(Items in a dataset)

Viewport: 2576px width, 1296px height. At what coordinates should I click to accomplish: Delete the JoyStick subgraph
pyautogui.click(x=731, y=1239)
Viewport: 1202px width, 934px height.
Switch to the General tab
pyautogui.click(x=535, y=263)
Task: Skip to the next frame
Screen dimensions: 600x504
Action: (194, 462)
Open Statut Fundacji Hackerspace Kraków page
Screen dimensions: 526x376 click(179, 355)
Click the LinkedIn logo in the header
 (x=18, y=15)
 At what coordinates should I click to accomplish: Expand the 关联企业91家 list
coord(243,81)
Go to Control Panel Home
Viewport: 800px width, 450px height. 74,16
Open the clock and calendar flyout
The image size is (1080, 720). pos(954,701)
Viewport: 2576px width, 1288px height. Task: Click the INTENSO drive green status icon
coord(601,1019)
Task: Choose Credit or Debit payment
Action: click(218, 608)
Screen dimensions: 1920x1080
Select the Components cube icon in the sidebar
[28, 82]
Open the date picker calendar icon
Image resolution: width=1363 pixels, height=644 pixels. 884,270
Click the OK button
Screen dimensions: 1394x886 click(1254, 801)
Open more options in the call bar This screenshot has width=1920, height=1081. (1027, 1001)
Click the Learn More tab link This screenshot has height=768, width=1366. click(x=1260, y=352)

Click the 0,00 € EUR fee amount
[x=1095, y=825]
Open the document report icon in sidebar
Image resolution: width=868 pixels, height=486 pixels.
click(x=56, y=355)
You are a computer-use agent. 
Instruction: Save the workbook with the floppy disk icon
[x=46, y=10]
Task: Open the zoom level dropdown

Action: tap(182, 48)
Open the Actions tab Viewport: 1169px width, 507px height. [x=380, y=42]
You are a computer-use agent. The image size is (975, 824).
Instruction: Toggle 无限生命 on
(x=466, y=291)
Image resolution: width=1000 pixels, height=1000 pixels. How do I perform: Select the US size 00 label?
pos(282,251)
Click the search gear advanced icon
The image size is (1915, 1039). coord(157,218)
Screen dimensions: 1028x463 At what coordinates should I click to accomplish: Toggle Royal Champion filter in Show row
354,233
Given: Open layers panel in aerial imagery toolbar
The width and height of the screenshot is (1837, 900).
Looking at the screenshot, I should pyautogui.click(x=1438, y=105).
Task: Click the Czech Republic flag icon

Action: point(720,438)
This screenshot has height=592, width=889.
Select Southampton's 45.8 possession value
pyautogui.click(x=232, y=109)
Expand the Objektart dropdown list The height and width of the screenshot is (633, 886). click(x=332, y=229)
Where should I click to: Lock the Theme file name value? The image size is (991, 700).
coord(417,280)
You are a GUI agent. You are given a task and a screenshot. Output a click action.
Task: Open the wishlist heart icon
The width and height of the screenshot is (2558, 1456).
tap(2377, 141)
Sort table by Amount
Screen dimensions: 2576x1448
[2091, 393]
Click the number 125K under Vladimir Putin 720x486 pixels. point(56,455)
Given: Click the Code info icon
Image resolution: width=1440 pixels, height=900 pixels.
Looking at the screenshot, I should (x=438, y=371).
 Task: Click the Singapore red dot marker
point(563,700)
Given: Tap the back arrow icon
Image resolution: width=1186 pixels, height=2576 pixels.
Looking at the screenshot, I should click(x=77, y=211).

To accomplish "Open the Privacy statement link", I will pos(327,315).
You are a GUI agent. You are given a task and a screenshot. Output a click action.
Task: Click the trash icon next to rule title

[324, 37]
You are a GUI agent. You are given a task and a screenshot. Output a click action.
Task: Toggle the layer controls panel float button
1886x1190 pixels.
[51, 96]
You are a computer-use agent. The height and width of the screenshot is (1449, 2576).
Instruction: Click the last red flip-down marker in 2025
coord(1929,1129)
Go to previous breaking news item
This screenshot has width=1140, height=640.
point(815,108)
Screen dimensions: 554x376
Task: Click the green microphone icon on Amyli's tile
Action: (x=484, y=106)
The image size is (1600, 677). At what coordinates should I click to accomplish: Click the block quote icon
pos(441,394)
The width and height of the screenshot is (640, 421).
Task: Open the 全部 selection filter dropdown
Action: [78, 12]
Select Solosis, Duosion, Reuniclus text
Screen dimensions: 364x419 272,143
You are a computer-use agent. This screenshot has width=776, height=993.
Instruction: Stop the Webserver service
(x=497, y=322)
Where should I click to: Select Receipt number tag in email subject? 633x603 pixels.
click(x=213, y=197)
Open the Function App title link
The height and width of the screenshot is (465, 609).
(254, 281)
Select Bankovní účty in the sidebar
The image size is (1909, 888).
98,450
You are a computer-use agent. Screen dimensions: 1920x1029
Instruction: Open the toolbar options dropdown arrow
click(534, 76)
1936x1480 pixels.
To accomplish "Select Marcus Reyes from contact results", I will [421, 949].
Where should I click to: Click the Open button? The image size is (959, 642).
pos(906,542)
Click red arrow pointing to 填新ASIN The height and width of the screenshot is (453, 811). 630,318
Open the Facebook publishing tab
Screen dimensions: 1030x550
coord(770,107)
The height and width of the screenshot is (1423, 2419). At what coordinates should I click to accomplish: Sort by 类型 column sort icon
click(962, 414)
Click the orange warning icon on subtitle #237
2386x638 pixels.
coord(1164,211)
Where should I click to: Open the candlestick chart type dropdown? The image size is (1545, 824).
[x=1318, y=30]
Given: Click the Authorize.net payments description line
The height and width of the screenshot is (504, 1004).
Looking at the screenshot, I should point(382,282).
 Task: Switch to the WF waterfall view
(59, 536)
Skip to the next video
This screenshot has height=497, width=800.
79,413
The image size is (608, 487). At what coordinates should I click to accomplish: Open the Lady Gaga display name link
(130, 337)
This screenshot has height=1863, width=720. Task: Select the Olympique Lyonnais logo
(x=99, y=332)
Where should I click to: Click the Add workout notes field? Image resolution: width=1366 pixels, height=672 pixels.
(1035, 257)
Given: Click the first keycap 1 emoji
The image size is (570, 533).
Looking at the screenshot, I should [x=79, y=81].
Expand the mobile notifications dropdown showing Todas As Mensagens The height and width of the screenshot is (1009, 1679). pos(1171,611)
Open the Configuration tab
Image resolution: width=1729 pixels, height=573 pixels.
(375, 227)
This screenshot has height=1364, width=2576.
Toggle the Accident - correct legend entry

_GOAL_. Copy the records word for word, starting with the line containing "Viewport: 1202px width, 934px height." and ending with the line containing "Click the Learn". Include both of those lines.

_SOLUTION BELOW_.
Viewport: 1202px width, 934px height.
Switch to the General tab
pyautogui.click(x=535, y=263)
Task: Skip to the next frame
Screen dimensions: 600x504
Action: (194, 462)
Open Statut Fundacji Hackerspace Kraków page
Screen dimensions: 526x376 click(179, 355)
Click the LinkedIn logo in the header
 (x=18, y=15)
 At what coordinates should I click to accomplish: Expand the 关联企业91家 list
coord(243,81)
Go to Control Panel Home
Viewport: 800px width, 450px height. 74,16
Open the clock and calendar flyout
The image size is (1080, 720). pos(954,701)
Viewport: 2576px width, 1288px height. Task: Click the INTENSO drive green status icon
coord(601,1019)
Task: Choose Credit or Debit payment
Action: click(218, 608)
Screen dimensions: 1920x1080
Select the Components cube icon in the sidebar
[28, 82]
Open the date picker calendar icon
Image resolution: width=1363 pixels, height=644 pixels. 884,270
Click the OK button
Screen dimensions: 1394x886 click(1254, 801)
Open more options in the call bar This screenshot has width=1920, height=1081. (1027, 1001)
Click the Learn More tab link This screenshot has height=768, width=1366. click(x=1260, y=352)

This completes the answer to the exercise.